First, it cannot even be invoked until the lengthy prelude has been completed, by which time the action complained of is likely to be well in the past. An investigation stage that cannot deal with unlawful decisions must be endured before the court that can deal with them is brought in, rendering the investigation not only pointless but counterproductive. I hope that the Minister, to whom I am grateful for the conversations that he mentioned—I think we have another one tomorrow—will consider introducing a shortcut procedure for urgent cases.

Secondly, the remedies that the court can grant on environmental review are remarkably restrictive. I do not mean just the absence of an EU-style power to fine, which, in my not-very-glamorous experience of defending against the European Commission in wastewater cases, was a background factor that operated keenly on the mind of the Government. I mean Clause 37(8), already referred to by the noble Lord, Lord Oates, which allows a decision of a public authority to be quashed by the court only if it

“would not … be detrimental to good administration”

and

“would not … be likely to cause substantial hardship to, or substantially prejudice the rights of, any person”.

This looks a bit like a prototype for the alarming proposal currently being consulted on by the Ministry of Justice to introduce a statutory presumption that the quashing remedy in administrative law should operate only with prospective effect. As with that proposal, Clause 37(8) will tend to leave unlawful decisions undisturbed, remove or reduce the incentive to challenge unlawful decisions and elevate private and bureaucratic interests over public interests—that is, the interest in a clean environment and, as the Bingham Centre explained in its briefing for this debate, the rule of law.

Finally, given the severe limitations on environmental review, much weight will rest on judicial review.
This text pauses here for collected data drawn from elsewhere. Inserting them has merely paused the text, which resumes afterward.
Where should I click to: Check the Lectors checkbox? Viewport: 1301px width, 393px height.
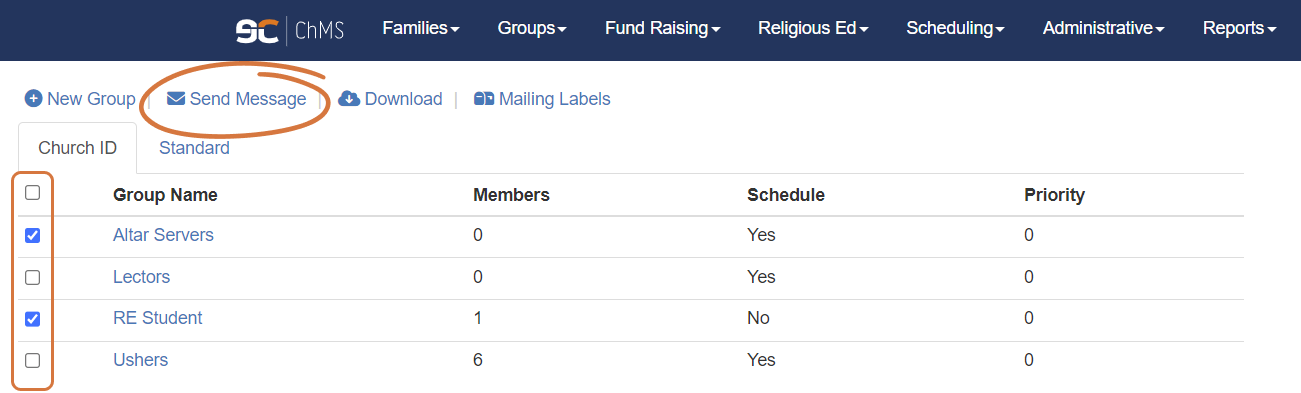coord(32,277)
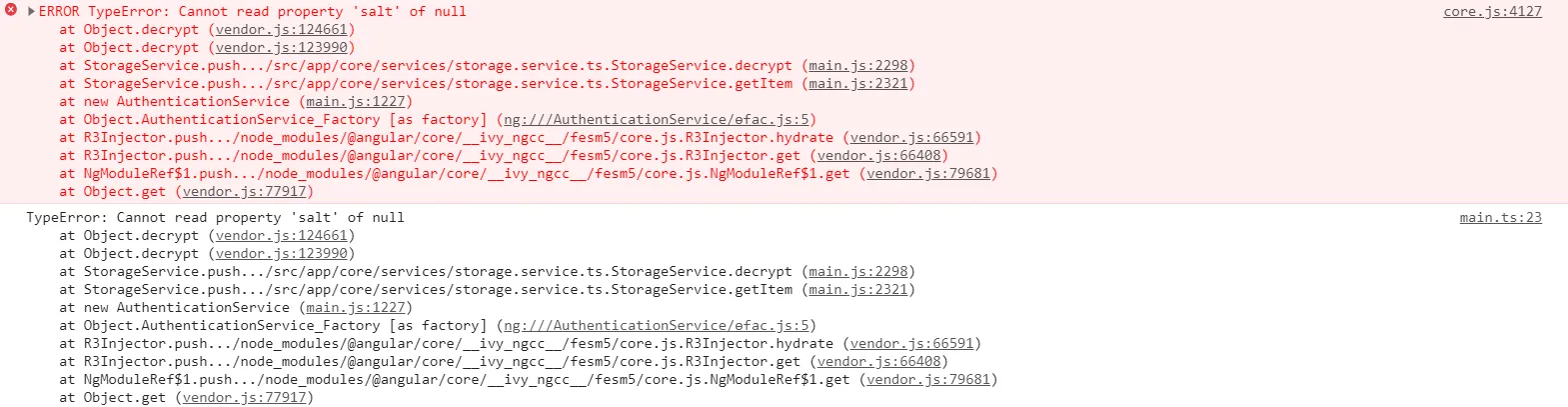Open vendor.js:79681 in the second trace

(x=928, y=379)
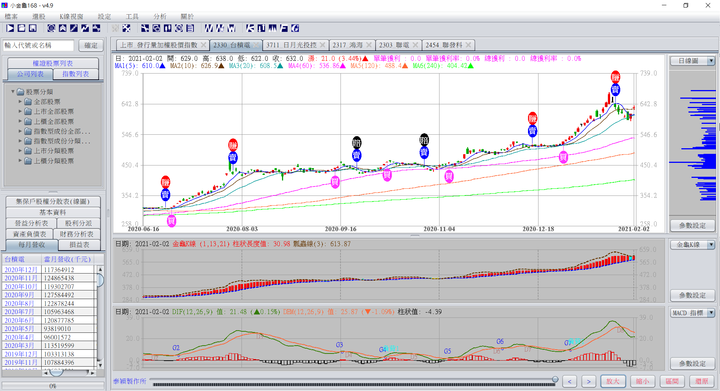Show the 損益表 data view
The height and width of the screenshot is (391, 720).
pyautogui.click(x=79, y=245)
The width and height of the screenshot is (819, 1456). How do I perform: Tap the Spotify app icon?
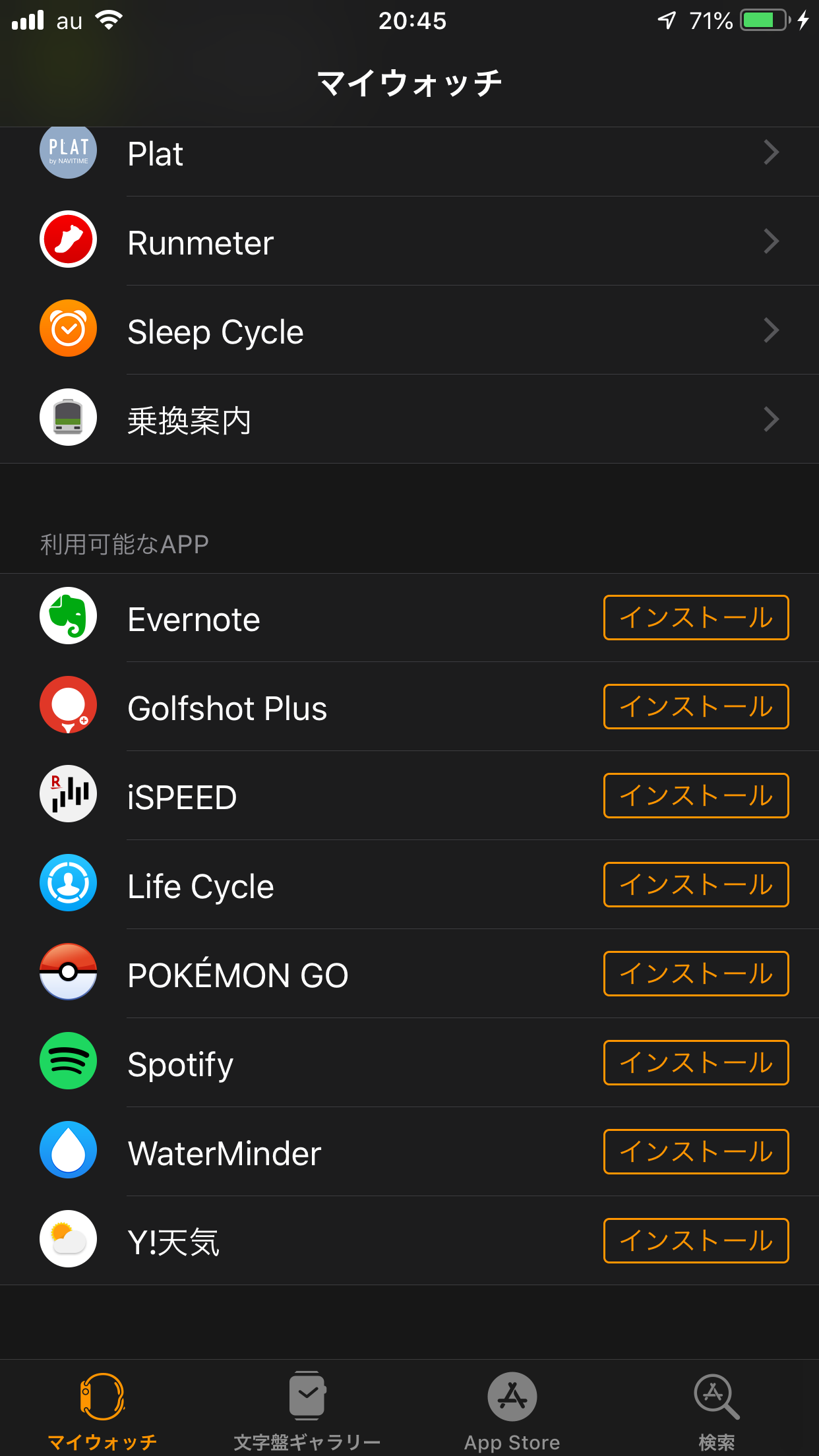pos(68,1060)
I know that the Minister shares my admiration for James Thornton and his organisation ClientEarth, which has enforced environmental standards through the courts in a number of countries—including here, where it successfully held the Government to account for their failure to require action from 45 local authorities with illegal levels of air pollution. I would be grateful if the Minister could answer two questions. First, why was this Bill amended in the Commons—I do not for a moment suggest the initiative was his—to limit the OEP’s power to bring judicial review proceedings to urgent cases only? Secondly, can he undertake that the prolonged and, as I have explained, largely toothless processes of OEP investigation and environmental review will not be advanced by Defra in the courts as alternative remedies that could justify the refusal to individuals of permission to apply for judicial review?

There is much that is sound, even admirable, in this Bill, but aspirations are little use without the ability to ensure that they are realised. I am reminded of the words of our last Advocate-General in the European court, Eleanor Sharpston, who once wrote that German environmental law, which looked good but was hard to enforce in the courts, was like

“a Ferrari with its doors locked shut”.

As the Prime Minister said to Tom McTague of The Atlantic in a piece published this morning:

“People live by narrative … Human beings are creatures of the imagination.”


Those are perceptive words, and the vision of a powerful green watchdog holding the Government fearlessly to account makes for a good narrative. However, to usher into law a Potemkin watchdog and judicial discretions that are unnecessarily constrained would be a dereliction of our duty. Imagination must be backed up by reality, and this House can—and, I hope, will—help to achieve that.